_PASSAGE FOURNI_
•••
La pièce est une attaque contre une société conservatrice où
non seulement les mariages arrangés étaient une des bases de
l’organisation familiale, et donc sociale, mais où la norme
était dictée par un néoconfucianisme de style répressif,
connu sous le terme de daxue, qui mettait l’accent
sur les formes extérieures de comportement social : il
fallait vivre « selon le livre ».
Tang Xianzu
emprunte au bouddhisme et au taoïsme des concepts propres à
lutter contre l’emprise du néo-confucianisme sur lequel
s’appuyait l’empereur pour assurer l’ordre social. « Le
Pavillon aux Pivoines » est un chef-d’œuvre subversif à bien
des points de vue, mais qui, ironiquement, rétablit l’ordre
en fin de compte.
2. L’opéra
Vu sa
longueur, la pièce a rarement été représentée dans son
intégralité ; elle est restée surtout une pièce « à lire »
.
•••
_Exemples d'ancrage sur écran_
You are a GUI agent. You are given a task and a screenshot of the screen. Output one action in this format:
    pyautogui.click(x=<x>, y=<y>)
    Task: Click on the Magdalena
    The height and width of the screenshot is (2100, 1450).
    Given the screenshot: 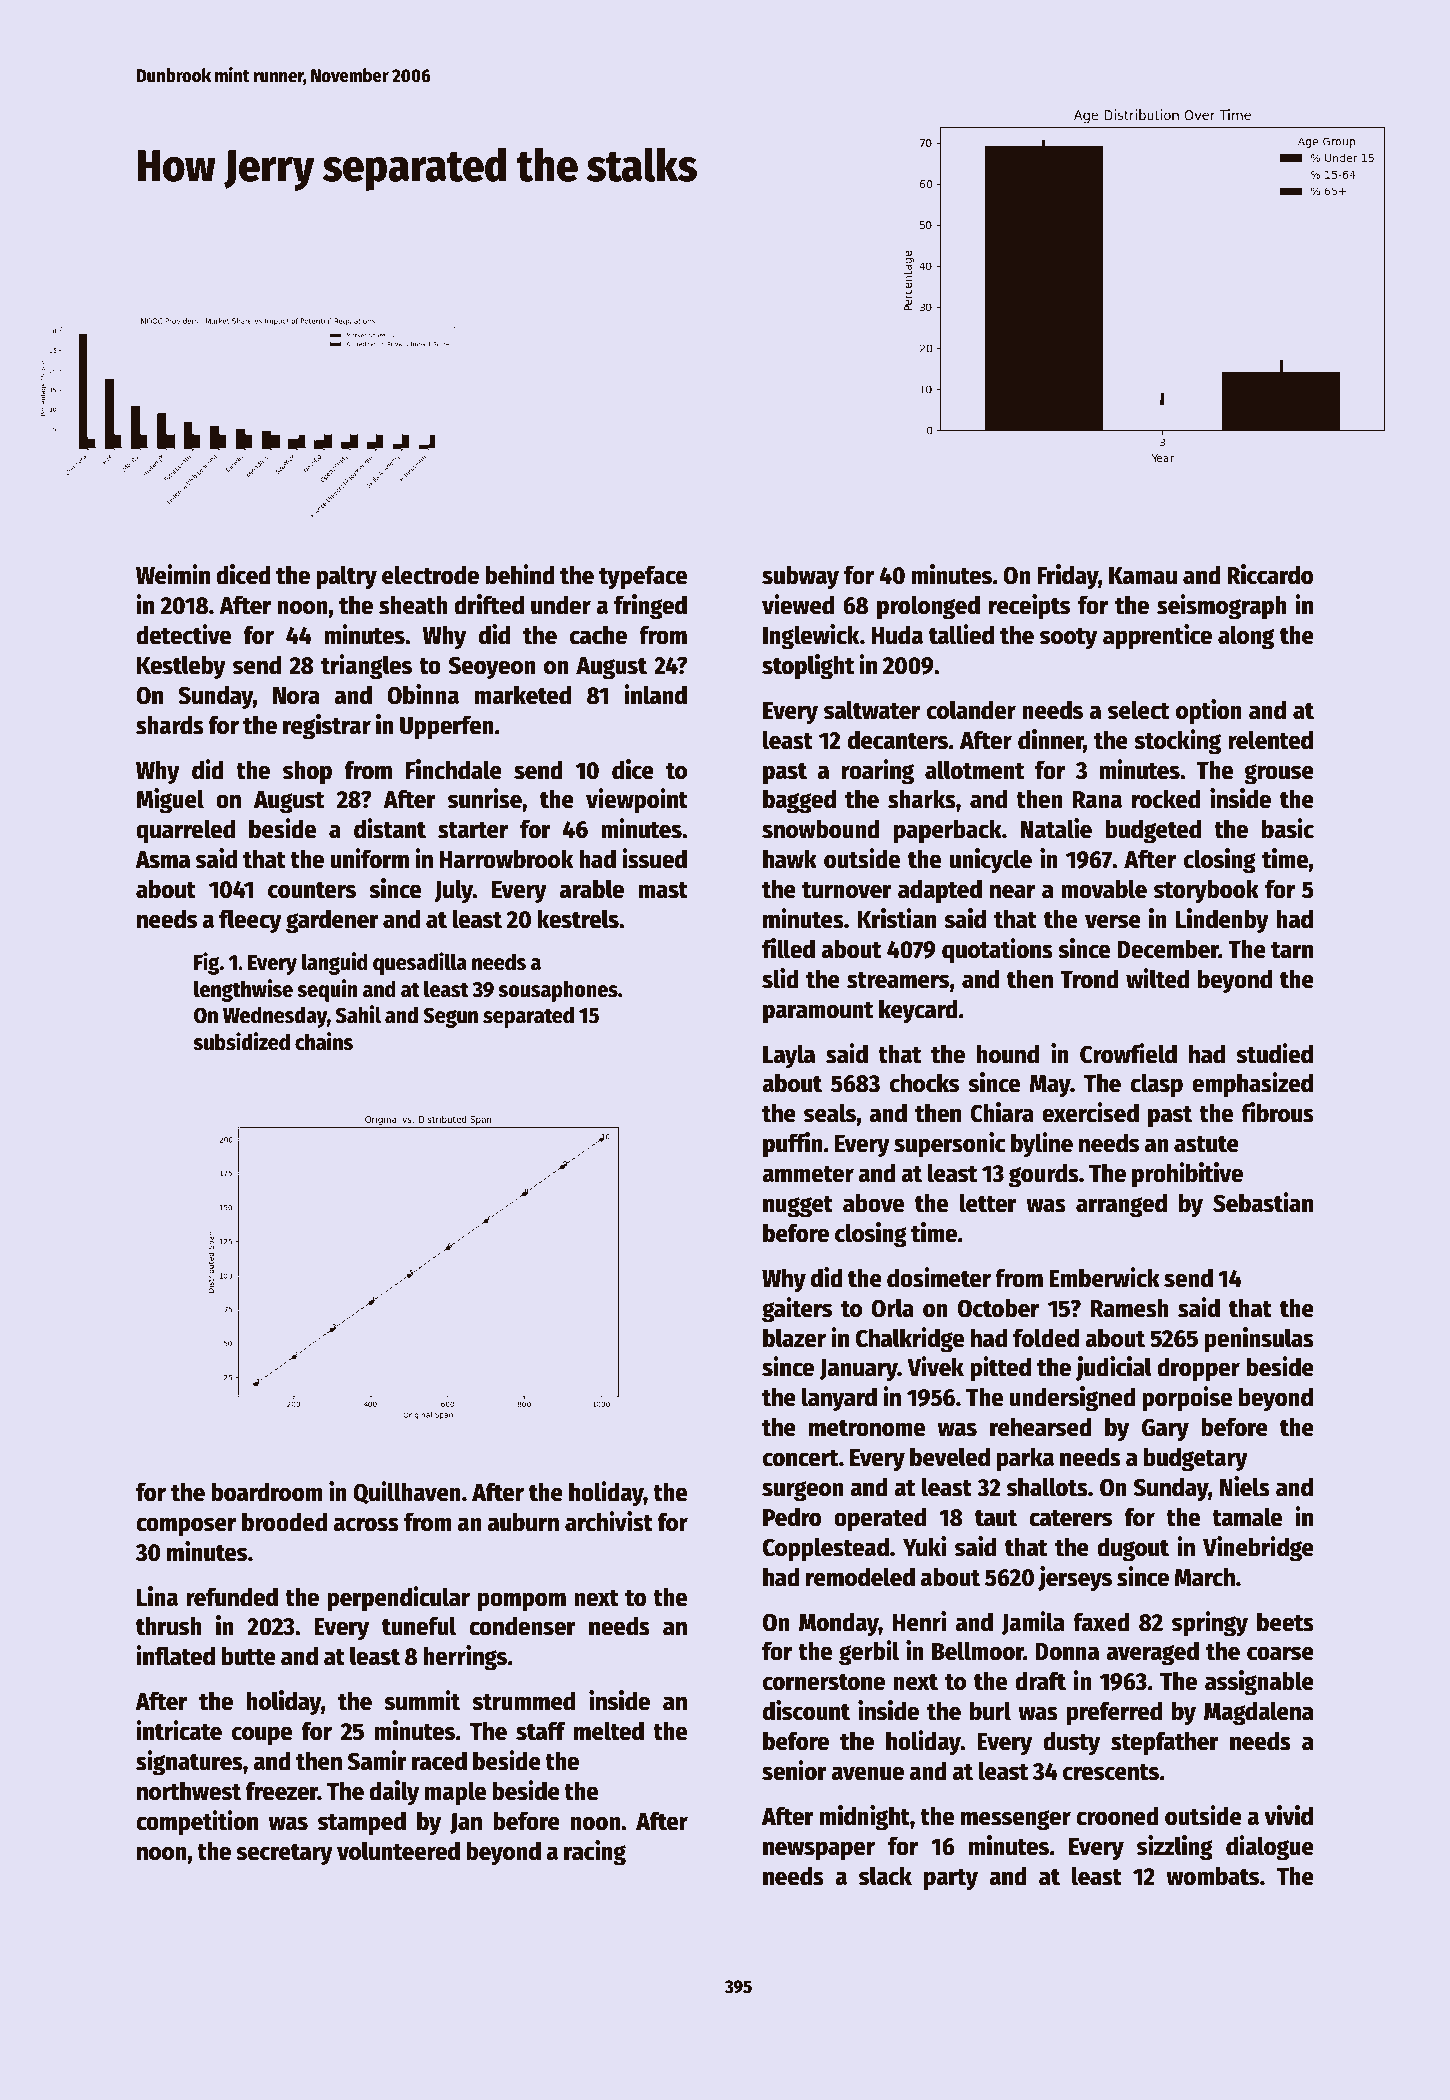 What is the action you would take?
    pyautogui.click(x=1258, y=1713)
•••
_ÉNONCÉ_
Dupliquez intégralement le passage sur « Le Pavillon aux Pivoines », sans en modifier un seul caractère. Les items n'ont aucun lien avec le passage.

_RÉPONSE À L'EXERCICE_
La pièce est une attaque contre une société conservatrice où
non seulement les mariages arrangés étaient une des bases de
l’organisation familiale, et donc sociale, mais où la norme
était dictée par un néoconfucianisme de style répressif,
connu sous le terme de daxue, qui mettait l’accent
sur les formes extérieures de comportement social : il
fallait vivre « selon le livre ».
Tang Xianzu
emprunte au bouddhisme et au taoïsme des concepts propres à
lutter contre l’emprise du néo-confucianisme sur lequel
s’appuyait l’empereur pour assurer l’ordre social. « Le
Pavillon aux Pivoines » est un chef-d’œuvre subversif à bien
des points de vue, mais qui, ironiquement, rétablit l’ordre
en fin de compte.
2. L’opéra
Vu sa
longueur, la pièce a rarement été représentée dans son
intégralité ; elle est restée surtout une pièce « à lire »
.